The Shining (1980) Jack Nicholson as Jack Torrance
There is a certain generation of directors whose filmography would span genres and they would use their unique voice to tell all sorts of stories with equal parts respect and creativity. Every director would have a checklist of their genre films, including their horror piece. Francis Ford Coppola directed Bram Stoker’s Dracula between wrapping up the Godfather trilogy and before heading to his comedy film. William Friedkin directed TheExorcist between a detective story and a thriller set in the South American jungle. Even Rob Reiner directed Misery between his classic rom-com and courtroom dramas.
Among these directors is Stanley Kubrick, whose work is so varied yet so meticulously executed that almost all of his genre pieces could be accurately considered the high water mark for that category. The Shining is often considered one of the ultimate horror classics. Now, almost 40 years after its release, let’s see if the horror classic is up to snuff with modern horror.

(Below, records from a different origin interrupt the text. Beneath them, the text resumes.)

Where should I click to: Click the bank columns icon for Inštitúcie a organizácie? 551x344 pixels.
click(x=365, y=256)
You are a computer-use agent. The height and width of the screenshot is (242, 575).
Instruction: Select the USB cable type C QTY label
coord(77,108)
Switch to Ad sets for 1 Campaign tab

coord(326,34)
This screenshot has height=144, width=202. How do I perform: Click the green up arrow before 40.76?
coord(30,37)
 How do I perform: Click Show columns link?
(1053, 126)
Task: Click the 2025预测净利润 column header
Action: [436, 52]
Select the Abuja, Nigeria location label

Spoiler Alert: It absolutely is. Kubrick is a master, and I think The Shining is where his skill absolutely shines (pun definitely intended). The filmmaking it takes to get visceral reactions out of an audience can be so ham-fisted or barely present, but Kubrick has just the right amount of mystery and structure that the film works so well. From the beginning, Jack Torrance (Jack Nicholson) is a menace. Everything about him is so creepy, thanks to Nicholson’s wonderful performance, and his relationship with his family often seems strained. Danny (Danny Lloyd) is surprisingly well acted, especially considering the notorious amount of takes Kubrick is known for. He’s just a kid. Nothing annoying or overly juvenile about him, which is perfect. Wendy (Shelly Duvall) is a character I have some problems with, but with the character given, Duvall gives a fantastic terrified reaction, something that pays off in the climax of the film.

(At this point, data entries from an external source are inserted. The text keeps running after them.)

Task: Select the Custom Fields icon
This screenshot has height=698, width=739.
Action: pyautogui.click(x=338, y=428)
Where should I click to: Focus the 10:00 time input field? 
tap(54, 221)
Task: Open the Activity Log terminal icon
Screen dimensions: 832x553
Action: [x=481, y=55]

Planting the seed of a strained family, we go into the Overlook with a transition of a wonderful, droning score and helicopter shots of them driving into isolation. The Overlook as a setting is fascinating. With a novel you can take the time to explain the deep mythology of the hotel, but in a movie merely the hints and vestiges of past events can be shown. The horror settles in the rise and fall of these vestiges showing up, mainly manifesting in Jack.

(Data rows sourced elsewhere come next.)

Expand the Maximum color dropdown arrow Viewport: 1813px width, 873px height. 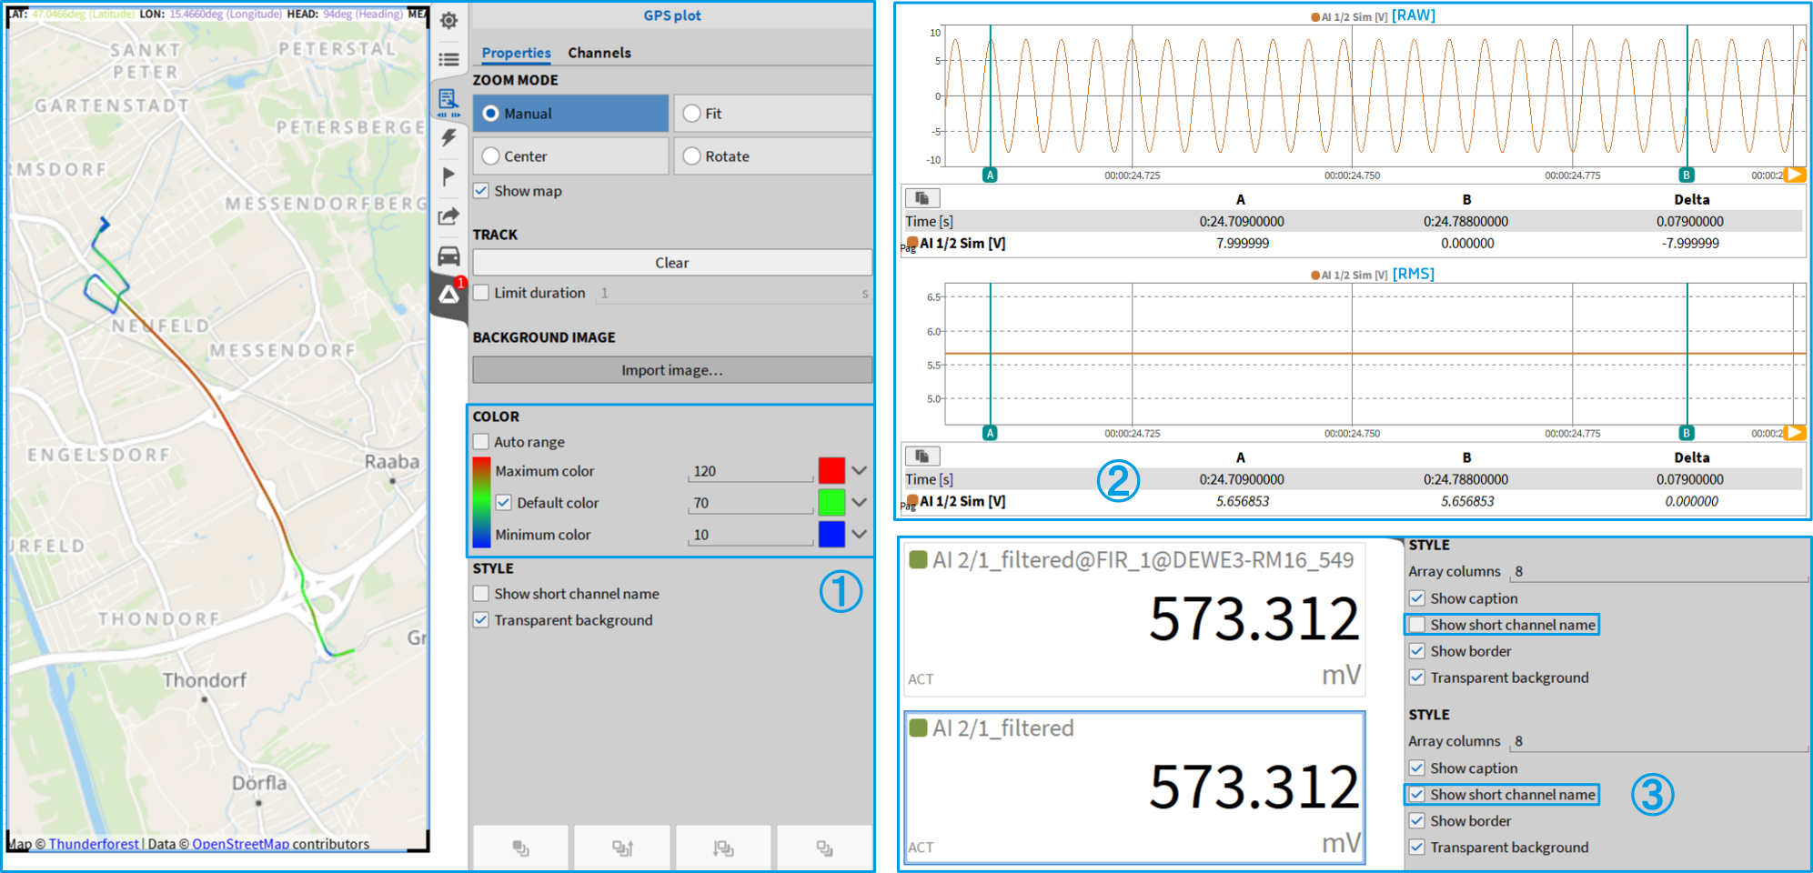tap(859, 471)
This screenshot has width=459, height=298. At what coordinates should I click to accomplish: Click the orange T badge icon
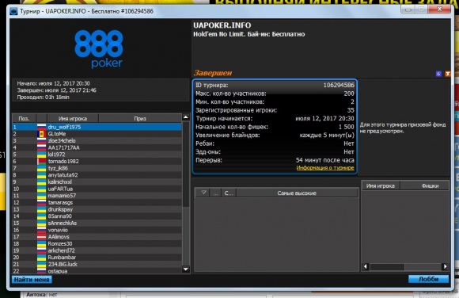pos(448,74)
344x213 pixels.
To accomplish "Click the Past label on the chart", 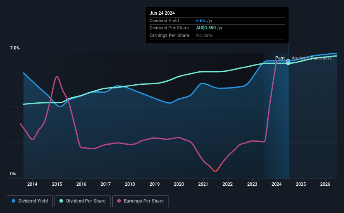I will tap(280, 58).
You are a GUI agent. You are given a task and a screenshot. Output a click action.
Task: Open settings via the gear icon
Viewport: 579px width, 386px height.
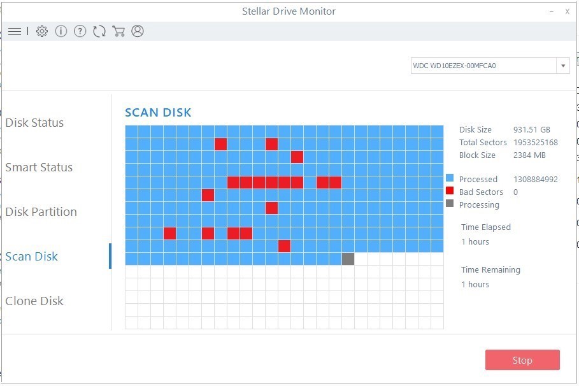click(42, 31)
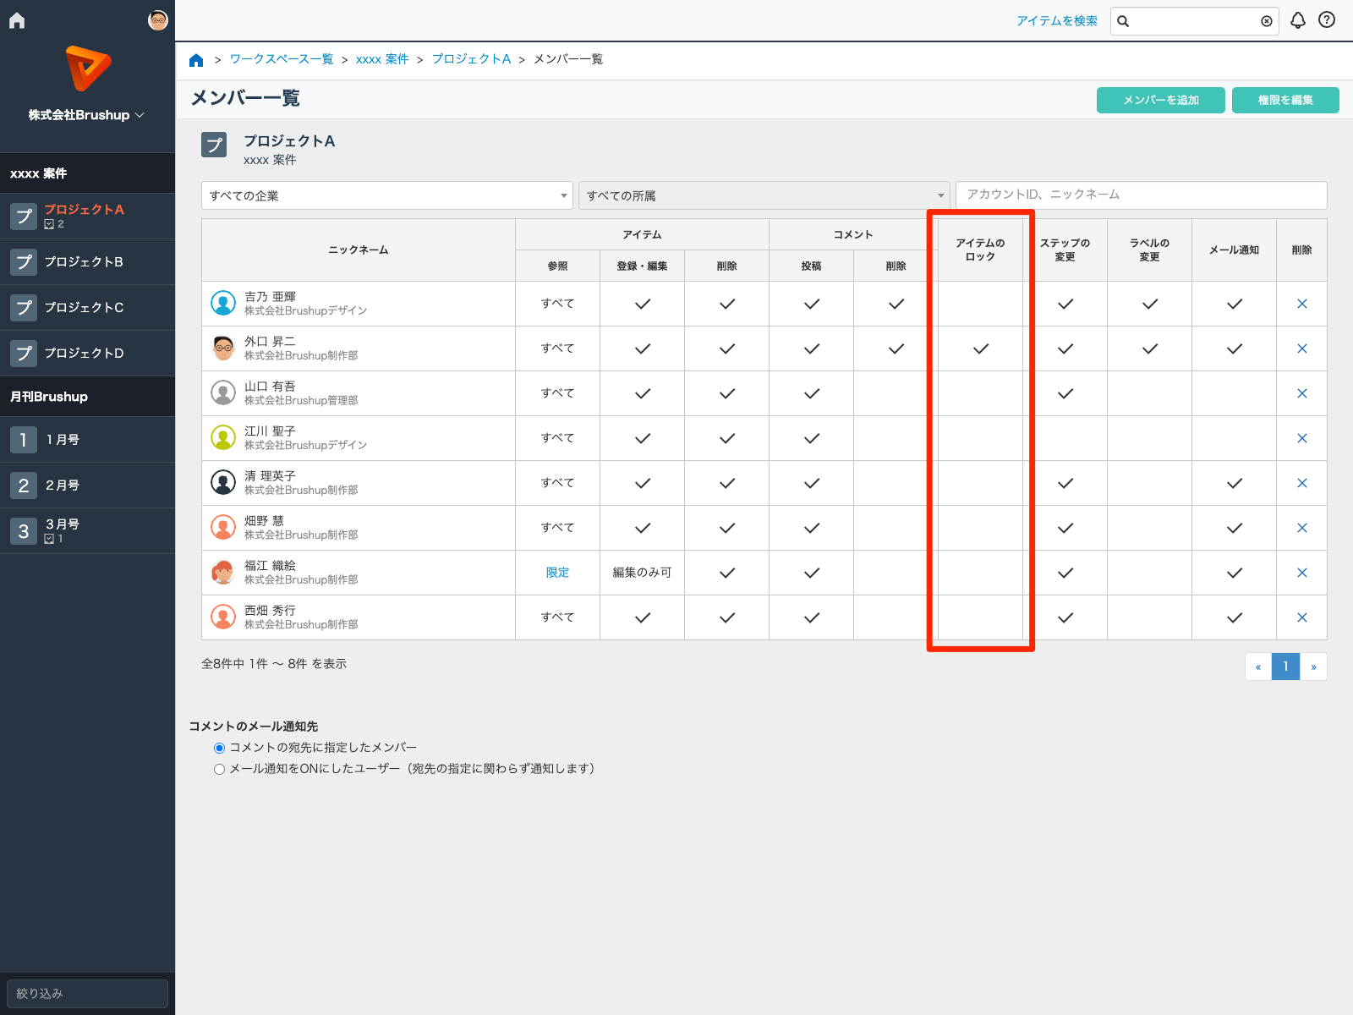Image resolution: width=1353 pixels, height=1015 pixels.
Task: Open the user avatar profile icon
Action: tap(158, 20)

This film isn’t without its faults though. For one, the crash zooms. They aren’t used often but when they show up they took me right out of the film. Kubrick was often on the cutting edge of filmmaking technology, using the most recent advancements to the tell a story in it’s best form. The crash zoom was one of these recent advancements and, for the time, it was an unsettling and properly placed effect. Now, probably due to the frequent and often comedic use of crash zooms in social media, it made me laugh. I was sucked back in by whatever supernatural event the zoom was emphasizing, but nonetheless the spell was broken a few times.
The other part that bothers me is Wendy’s character. Stephen King, author of the novel The Shining, has a main talking point about how flimsy and weak Wendy was adapted to be. She has a submissive quality to her and while in the book it’s often chalked up to a fear of Jack’s history of alcoholism, in this film she is just lower by default. The alcoholism and fear is there, but not as present as it was in the book. Her rescue of Danny and the escape at the end is admirable, but the rest of the film shows that husband-wife relationship completely differently from the book to a fault. Creative liberty is fine, but this was at the expense of another character to more deeply relate to in the face of Jack’s rampage.
This film is undeniably a classic. Kubrick’s work varies in quality for me, but The Shining is the work of a real master. I saw it in a theater and that was an absolutely unnerving experience. It is a slow burn but once the climax gets rolling, you won’t feel comfortable in your skin for hours after watching it. The images, sounds, and movements all come together to create an almost perfect horror movie.